▶ **TASK GOAL**:
The lines from the one containing "The image size is (1456, 819)." to the end of the entries, both included, are what you need to transcribe exactly, without pictures and without anything else.

==========

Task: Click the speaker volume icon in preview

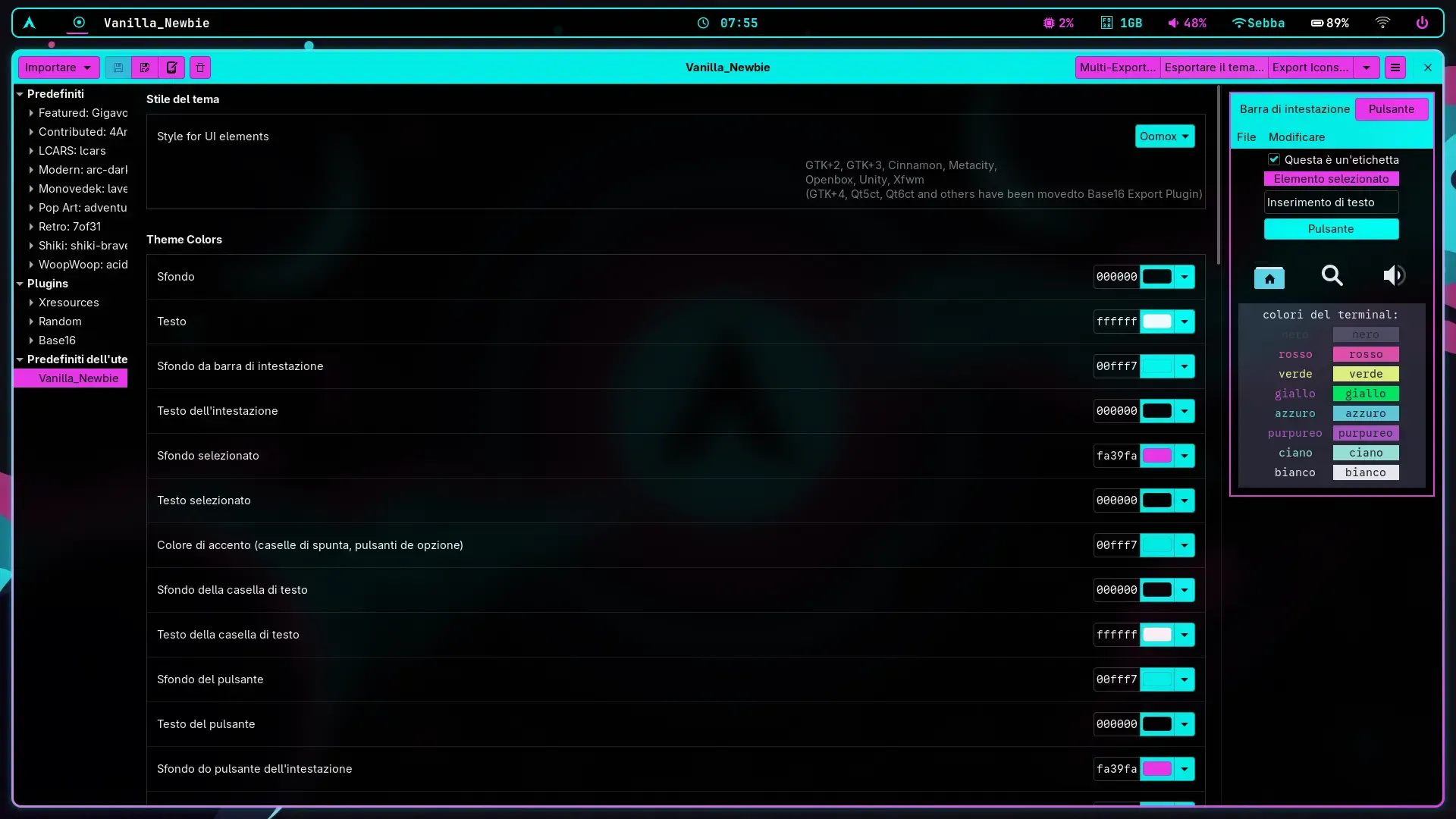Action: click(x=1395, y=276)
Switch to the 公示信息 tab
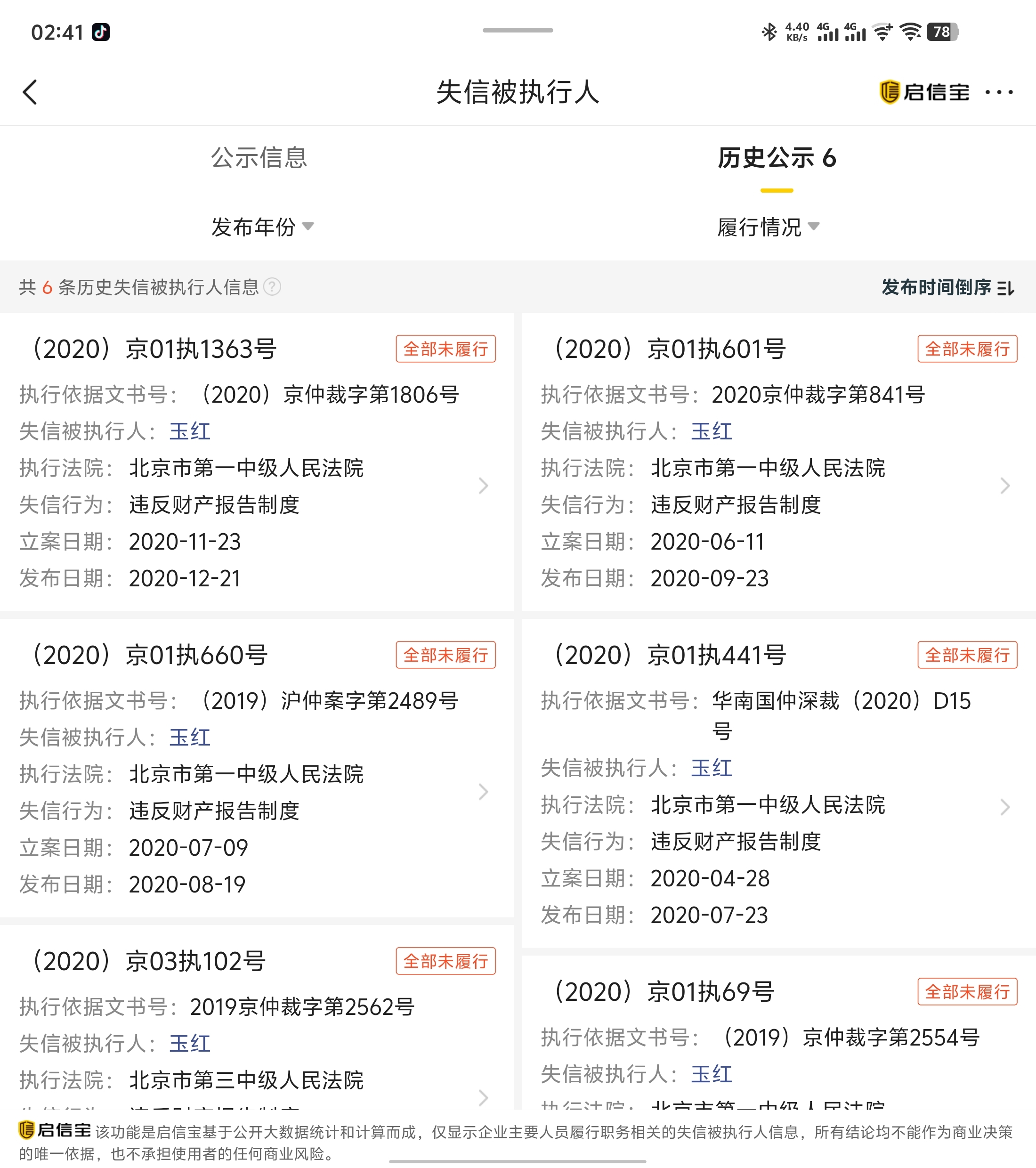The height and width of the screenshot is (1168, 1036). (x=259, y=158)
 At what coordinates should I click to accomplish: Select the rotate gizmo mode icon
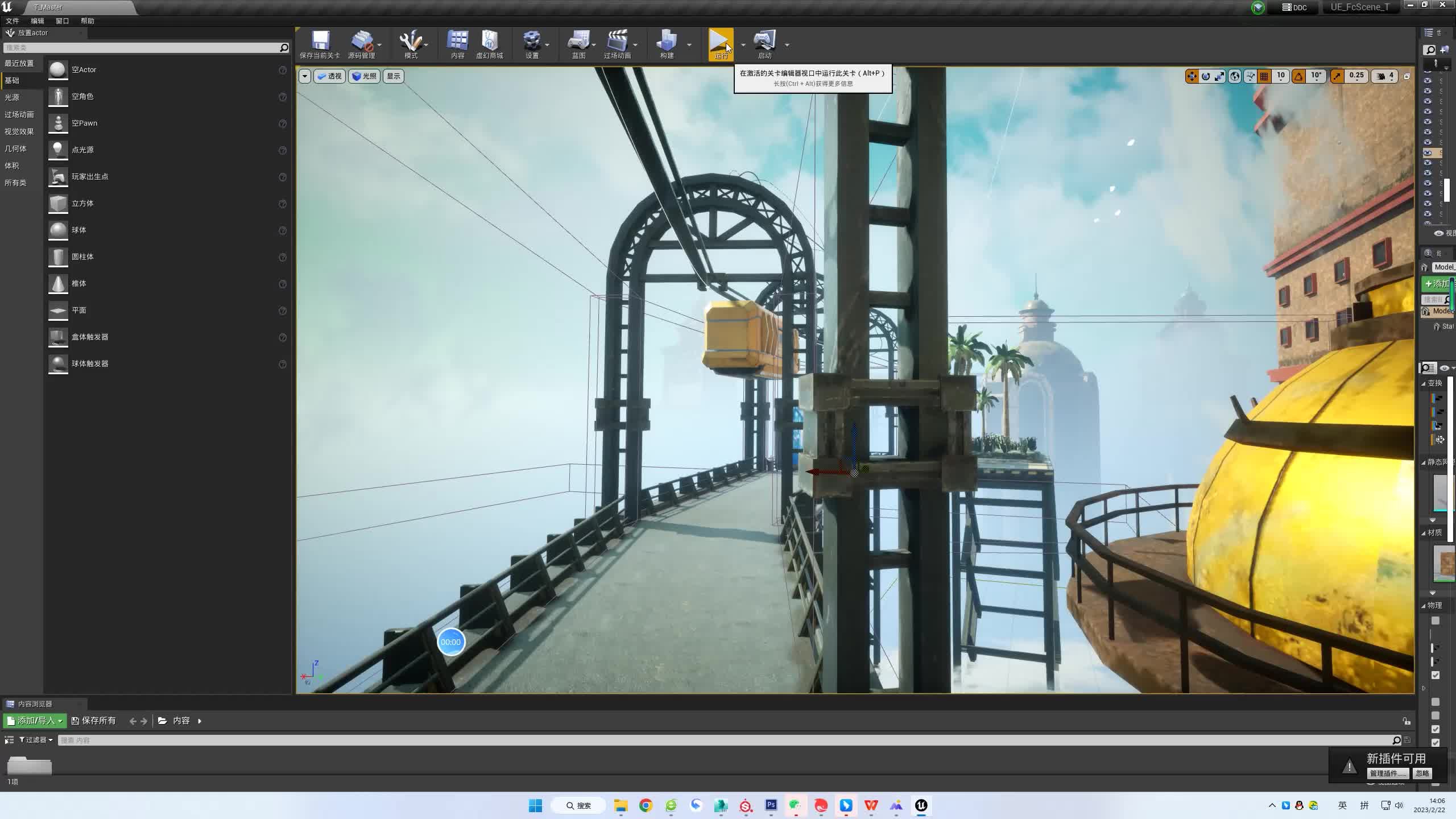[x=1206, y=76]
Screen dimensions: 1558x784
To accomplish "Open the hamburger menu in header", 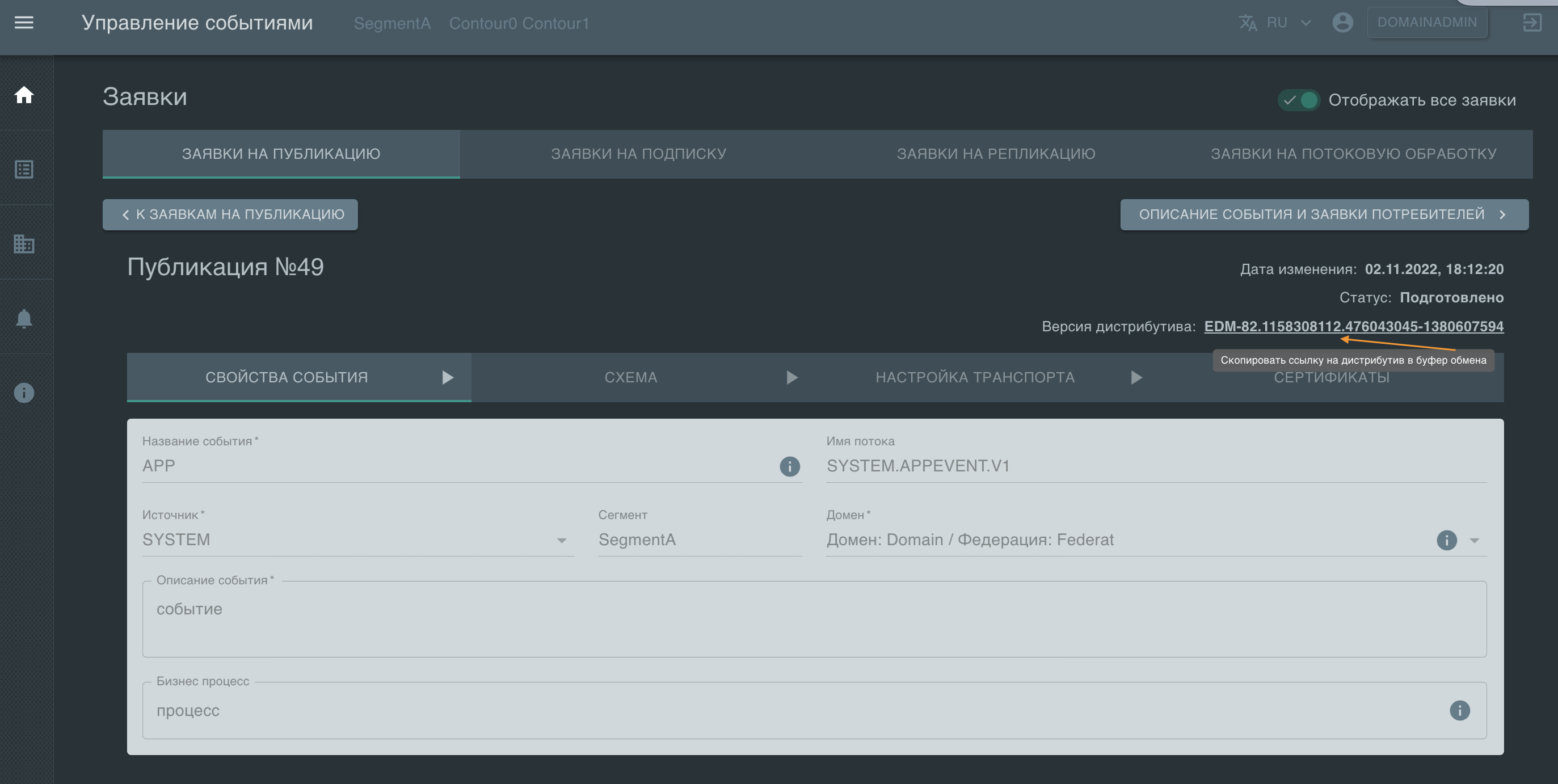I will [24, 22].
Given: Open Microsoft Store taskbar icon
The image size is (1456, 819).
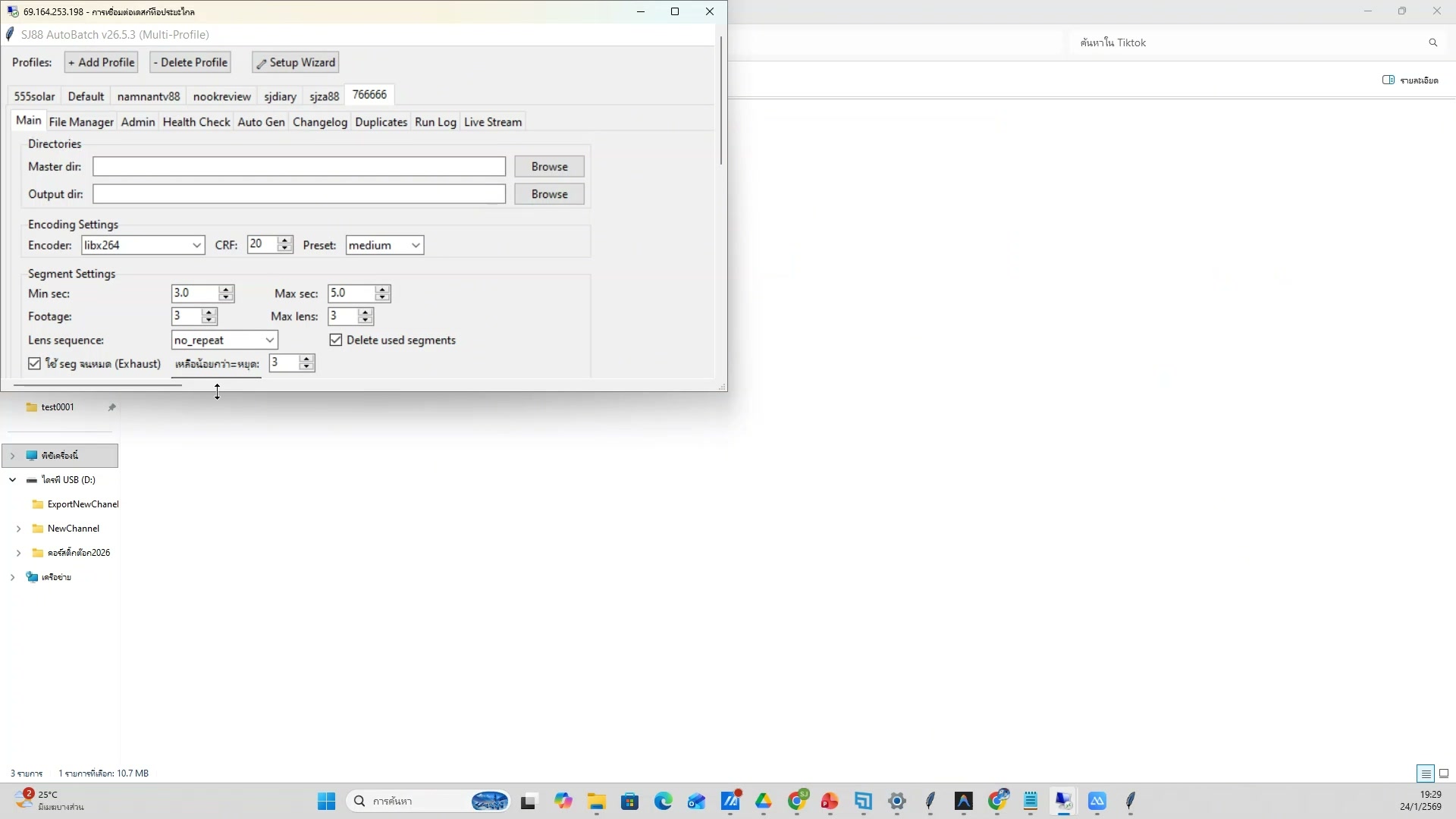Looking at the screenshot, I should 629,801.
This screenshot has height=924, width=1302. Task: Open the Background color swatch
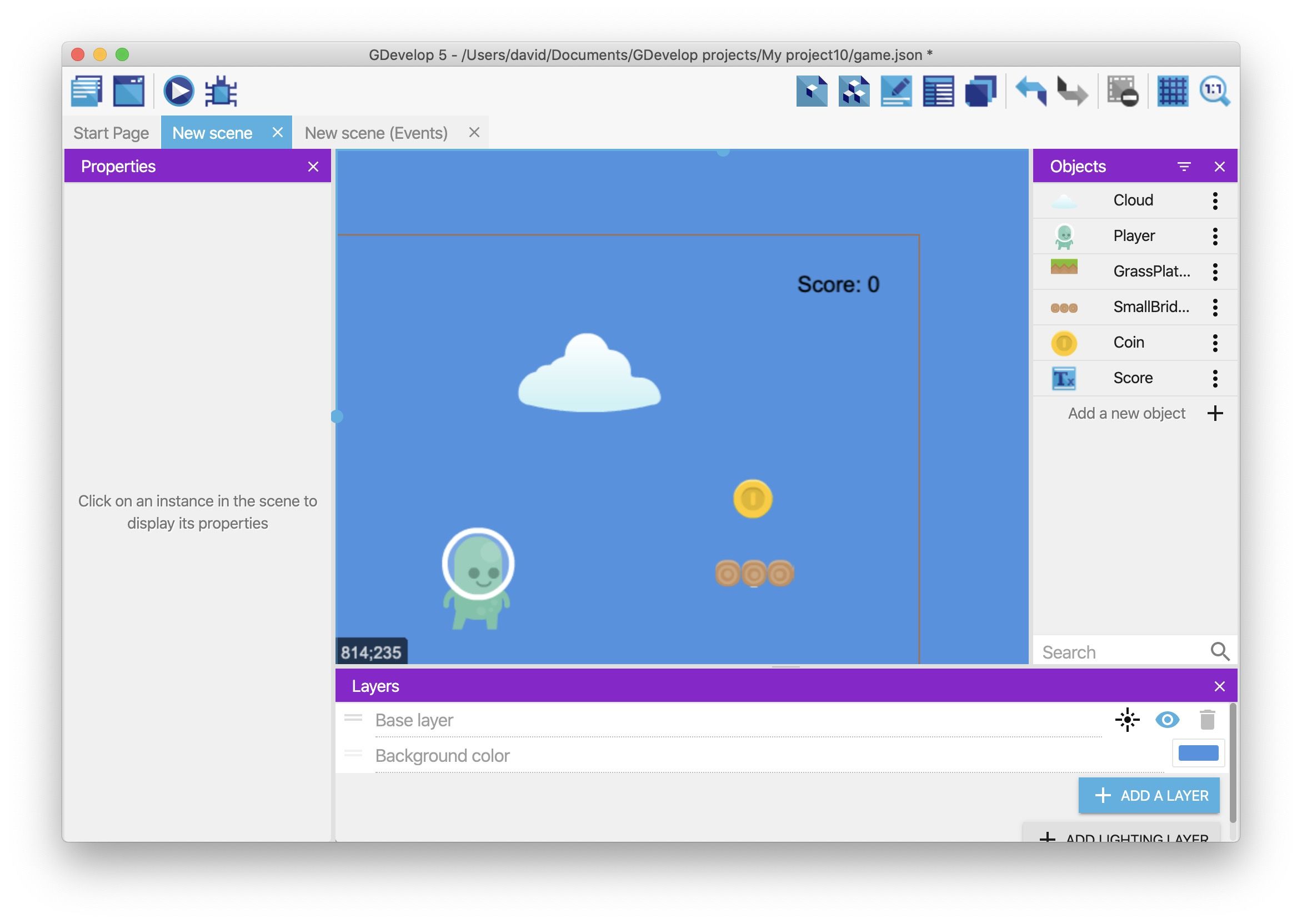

==========

▶ **EXERCISE SOLUTION**:
The image size is (1456, 819).
Looking at the screenshot, I should 629,801.
This screenshot has height=924, width=1302. Task: Open the Background color swatch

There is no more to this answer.